TO DO: Examine each line of the listing below. Copy those in which the string "marker" appears.

DATA UNDER STUDY:
-----

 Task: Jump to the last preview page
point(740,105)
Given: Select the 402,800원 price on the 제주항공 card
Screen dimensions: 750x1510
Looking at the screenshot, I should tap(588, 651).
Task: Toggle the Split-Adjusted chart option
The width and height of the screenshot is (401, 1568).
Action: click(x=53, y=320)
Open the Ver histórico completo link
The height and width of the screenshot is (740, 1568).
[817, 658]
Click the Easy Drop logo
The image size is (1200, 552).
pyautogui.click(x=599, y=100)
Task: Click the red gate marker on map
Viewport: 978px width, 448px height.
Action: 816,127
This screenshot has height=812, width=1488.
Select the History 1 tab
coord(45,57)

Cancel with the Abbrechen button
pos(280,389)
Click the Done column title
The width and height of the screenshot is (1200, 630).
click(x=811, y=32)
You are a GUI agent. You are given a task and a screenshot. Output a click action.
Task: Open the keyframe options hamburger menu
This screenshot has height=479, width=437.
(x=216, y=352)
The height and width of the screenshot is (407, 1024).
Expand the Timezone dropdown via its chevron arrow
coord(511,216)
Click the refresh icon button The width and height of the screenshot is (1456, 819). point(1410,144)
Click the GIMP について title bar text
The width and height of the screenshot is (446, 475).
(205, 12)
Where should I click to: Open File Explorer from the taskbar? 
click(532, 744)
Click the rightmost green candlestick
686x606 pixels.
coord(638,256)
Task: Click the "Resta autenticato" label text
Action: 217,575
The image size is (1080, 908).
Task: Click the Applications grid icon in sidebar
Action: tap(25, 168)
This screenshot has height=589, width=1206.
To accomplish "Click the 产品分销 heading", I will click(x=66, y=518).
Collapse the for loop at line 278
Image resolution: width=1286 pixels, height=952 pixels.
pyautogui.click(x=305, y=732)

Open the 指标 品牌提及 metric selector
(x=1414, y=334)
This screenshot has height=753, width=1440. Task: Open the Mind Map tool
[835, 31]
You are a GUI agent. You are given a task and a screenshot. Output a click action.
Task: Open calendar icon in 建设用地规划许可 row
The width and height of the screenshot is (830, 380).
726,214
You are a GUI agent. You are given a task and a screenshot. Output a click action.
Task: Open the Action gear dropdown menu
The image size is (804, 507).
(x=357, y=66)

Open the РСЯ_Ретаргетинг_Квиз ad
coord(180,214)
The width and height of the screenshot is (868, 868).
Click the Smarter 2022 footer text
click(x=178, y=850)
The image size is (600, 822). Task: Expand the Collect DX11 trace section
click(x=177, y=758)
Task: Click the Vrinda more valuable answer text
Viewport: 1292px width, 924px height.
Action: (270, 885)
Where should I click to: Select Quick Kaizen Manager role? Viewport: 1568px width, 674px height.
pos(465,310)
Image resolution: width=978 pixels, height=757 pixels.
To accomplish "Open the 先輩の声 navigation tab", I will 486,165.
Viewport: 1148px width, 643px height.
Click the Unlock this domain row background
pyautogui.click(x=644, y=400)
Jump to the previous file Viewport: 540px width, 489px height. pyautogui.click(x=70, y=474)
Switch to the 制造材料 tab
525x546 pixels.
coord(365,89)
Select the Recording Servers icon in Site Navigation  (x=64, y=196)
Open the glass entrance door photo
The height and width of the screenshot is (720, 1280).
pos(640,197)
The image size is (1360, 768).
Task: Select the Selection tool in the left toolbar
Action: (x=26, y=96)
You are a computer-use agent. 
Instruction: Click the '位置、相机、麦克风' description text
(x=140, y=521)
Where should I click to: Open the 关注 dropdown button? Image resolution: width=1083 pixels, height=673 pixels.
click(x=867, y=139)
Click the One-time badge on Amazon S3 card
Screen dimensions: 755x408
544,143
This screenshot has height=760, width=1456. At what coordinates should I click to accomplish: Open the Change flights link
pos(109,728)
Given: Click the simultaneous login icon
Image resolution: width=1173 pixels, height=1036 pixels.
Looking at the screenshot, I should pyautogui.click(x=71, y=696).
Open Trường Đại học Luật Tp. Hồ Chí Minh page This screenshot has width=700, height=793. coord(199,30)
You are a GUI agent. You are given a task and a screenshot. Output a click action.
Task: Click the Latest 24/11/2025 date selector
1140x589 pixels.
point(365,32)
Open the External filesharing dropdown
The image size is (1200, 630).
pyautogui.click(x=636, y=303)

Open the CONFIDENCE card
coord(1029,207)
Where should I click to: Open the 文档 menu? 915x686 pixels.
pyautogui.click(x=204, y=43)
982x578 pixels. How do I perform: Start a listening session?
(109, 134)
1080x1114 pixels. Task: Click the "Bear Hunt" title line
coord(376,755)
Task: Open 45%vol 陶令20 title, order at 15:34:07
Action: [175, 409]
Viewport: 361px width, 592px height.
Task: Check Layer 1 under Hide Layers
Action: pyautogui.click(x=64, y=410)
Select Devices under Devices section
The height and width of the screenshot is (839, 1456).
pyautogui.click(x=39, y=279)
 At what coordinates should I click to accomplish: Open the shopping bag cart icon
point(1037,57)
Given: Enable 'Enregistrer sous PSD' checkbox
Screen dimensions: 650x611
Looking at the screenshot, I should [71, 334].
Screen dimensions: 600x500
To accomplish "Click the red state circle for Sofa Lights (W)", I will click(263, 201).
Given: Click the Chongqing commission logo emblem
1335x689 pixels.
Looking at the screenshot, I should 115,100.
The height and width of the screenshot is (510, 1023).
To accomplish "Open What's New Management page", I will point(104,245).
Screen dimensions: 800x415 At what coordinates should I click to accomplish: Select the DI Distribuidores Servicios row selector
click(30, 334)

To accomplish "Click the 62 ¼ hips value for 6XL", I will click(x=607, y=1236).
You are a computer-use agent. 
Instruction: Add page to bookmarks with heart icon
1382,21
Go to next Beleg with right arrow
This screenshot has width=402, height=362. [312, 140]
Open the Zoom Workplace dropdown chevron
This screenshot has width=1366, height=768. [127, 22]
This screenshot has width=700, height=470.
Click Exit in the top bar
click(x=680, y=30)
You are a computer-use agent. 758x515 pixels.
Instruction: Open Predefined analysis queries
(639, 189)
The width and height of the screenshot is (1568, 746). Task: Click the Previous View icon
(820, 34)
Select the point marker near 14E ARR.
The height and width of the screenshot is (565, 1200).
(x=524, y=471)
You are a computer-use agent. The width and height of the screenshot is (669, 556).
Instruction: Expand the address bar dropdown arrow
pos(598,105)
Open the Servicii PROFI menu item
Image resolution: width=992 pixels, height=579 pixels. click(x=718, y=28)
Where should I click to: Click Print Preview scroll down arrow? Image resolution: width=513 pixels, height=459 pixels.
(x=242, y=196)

-----

ANSWER BOX:
Task: Click the red gate marker on map
Select the point marker near 14E ARR.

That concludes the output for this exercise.